Check each line of the records for "will"; collect those that have it.

+-------+

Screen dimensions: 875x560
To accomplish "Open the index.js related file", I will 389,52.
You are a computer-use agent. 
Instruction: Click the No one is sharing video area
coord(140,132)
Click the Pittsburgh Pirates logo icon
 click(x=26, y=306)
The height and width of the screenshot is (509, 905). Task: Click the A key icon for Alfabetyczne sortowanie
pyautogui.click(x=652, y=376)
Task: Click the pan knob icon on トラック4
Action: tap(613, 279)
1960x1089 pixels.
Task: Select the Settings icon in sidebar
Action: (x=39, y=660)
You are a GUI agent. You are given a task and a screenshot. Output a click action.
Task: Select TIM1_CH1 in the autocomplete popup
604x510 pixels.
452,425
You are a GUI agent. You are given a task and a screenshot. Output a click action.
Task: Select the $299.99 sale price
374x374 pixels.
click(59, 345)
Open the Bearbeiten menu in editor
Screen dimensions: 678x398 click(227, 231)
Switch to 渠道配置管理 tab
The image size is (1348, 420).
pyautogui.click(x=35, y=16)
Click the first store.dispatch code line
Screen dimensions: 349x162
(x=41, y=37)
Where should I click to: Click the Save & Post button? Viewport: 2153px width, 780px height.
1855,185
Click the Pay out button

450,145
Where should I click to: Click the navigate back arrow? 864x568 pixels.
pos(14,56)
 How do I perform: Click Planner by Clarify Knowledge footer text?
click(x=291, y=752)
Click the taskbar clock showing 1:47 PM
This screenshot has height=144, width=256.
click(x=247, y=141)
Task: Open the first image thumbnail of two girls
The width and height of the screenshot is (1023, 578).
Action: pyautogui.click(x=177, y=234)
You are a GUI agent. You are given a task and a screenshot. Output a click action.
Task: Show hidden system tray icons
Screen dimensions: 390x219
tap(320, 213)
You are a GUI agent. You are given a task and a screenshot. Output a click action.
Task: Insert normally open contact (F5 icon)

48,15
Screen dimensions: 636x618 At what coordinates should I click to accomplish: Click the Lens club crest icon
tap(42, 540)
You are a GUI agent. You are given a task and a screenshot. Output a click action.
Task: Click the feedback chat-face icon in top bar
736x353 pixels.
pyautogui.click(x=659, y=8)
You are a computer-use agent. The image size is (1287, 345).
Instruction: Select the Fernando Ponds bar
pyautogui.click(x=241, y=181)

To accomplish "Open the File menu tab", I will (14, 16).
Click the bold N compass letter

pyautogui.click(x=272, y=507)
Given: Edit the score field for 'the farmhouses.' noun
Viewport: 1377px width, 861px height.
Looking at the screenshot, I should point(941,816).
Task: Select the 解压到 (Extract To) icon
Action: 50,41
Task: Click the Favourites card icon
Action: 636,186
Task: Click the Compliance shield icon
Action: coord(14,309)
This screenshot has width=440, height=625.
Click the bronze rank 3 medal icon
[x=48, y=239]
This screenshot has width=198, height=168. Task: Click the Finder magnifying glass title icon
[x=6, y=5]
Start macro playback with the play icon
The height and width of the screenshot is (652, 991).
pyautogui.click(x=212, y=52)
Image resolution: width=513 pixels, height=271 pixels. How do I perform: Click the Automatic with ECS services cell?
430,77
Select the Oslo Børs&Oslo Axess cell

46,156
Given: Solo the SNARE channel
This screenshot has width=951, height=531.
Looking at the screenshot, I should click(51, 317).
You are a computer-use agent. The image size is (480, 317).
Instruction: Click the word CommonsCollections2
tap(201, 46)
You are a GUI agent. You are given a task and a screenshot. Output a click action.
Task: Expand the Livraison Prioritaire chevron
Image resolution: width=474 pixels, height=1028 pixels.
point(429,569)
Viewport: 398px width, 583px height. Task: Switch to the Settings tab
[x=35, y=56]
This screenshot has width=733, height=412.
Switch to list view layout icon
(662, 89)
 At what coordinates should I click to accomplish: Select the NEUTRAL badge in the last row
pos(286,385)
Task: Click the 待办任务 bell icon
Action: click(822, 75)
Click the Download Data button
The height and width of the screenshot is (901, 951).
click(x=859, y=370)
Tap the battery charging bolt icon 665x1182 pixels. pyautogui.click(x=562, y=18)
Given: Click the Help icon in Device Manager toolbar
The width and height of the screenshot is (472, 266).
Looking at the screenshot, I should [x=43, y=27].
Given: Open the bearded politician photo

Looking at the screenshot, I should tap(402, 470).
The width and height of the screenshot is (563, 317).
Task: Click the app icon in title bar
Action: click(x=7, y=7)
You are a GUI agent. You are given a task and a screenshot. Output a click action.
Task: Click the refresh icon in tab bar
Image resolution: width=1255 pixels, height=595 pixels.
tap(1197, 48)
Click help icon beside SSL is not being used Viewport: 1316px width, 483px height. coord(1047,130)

+-------+

◆ SOLUTION FOR THIS PROBLEM:
To accomplish "Open the index.js related file", I will 389,52.
To accomplish "Open the File menu tab", I will (14, 16).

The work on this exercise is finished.